La centrale de Cattenom a beau être relativement jeune (ses quatre réacteurs ont environ trente ans) et être située dans une zone sismique à faible risque, loin des côtes, le Luxembourg ne l’apprécie pas. Voire même pas du tout.
Implantés sur la commune du même nom entre les années 80 et 90, les quatre réacteurs ont changé la donne. Ceux de Chooz, Tihange et Doel, plus distants, sont également surveillés.
En France, plus de 70 communes dans un rayon de vingt kilomètres autour de la centrale mosellane ont intégré une zone de distribution de pastilles d’iode. Une zone qui, contrairement à un certain nuage dans les années 80, s’arrête à la frontière. Au-delà, c’est au Luxembourg de s’adapter.

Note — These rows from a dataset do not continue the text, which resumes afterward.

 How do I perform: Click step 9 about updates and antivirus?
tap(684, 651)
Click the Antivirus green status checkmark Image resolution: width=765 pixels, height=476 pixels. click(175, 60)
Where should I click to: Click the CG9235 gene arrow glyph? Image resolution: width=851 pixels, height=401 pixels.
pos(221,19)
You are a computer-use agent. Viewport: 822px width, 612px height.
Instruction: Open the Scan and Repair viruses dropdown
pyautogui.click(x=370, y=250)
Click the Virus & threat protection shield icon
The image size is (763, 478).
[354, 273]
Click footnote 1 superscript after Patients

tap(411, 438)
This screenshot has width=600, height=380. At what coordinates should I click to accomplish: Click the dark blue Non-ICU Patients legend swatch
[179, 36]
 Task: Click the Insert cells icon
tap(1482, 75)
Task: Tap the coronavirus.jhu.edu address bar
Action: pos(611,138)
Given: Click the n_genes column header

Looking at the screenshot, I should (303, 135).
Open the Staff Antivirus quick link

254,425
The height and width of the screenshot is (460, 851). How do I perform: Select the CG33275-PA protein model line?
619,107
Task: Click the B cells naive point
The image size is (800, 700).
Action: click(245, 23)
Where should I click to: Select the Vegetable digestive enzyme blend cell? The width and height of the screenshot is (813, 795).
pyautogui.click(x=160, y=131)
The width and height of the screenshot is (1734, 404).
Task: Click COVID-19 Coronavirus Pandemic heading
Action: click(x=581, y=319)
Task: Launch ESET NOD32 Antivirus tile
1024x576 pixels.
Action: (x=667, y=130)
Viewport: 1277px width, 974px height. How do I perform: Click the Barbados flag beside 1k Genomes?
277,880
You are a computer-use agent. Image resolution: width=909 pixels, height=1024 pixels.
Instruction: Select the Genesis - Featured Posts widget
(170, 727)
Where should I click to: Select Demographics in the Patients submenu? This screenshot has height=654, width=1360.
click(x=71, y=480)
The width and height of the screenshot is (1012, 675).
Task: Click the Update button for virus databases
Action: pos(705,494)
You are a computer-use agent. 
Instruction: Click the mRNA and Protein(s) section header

Dans une réponse à une question parlementaire du député Mars Di Bartolomeo (LSAP), le ministre de la Santé Etienne Schneider précise qu’aujourd’hui, les lois européennes “laissent une importante marge de manoeuvre” en cas d’urgence nucléaire. Comprenez que chacun se prépare comme bon lui semble et que la question transfrontalière est aujourd’hui encore à améliorer. “Les populations se sentiraient inégalement protégées en fonction du lieu où elles habitent” estime le ministre.
En 2014, l’Etat a lancé une campagne de pré-distribution de pastilles d’iode et des courriers d’information aux résidents. “Les établissements scolaires et les structures d’accueil disposent d’un stock suffisant en comprimés” rassure Etienne Schneider. Il en va de même pour les autorités communales. Et les jeunes parents reçoivent eux aussi une boîte directement à la maternité. Mieux, “les nouvelles consignes françaises sont déjà d’application au Luxembourg” ajoute-t-il. Un constat également valable vis-à-vis des voisins belges et allemands.
La protection passe aussi par la prévention, soutient le ministre. Les actions à suivre en cas de crise sont disponibles sur le site infocrise.lu, dans une brochure disponible en français, luxembourgeois, anglais, allemand et portugais.
Dans ce document, l’Etat reconnaît lui-même que la distance entre Cattenom et le territoire national fait que “des irradiations importantes sont très peu probables” mais évoque exclusivement la centrale française comme potentielle menace, sans mentionner celles implantées un peu plus loin.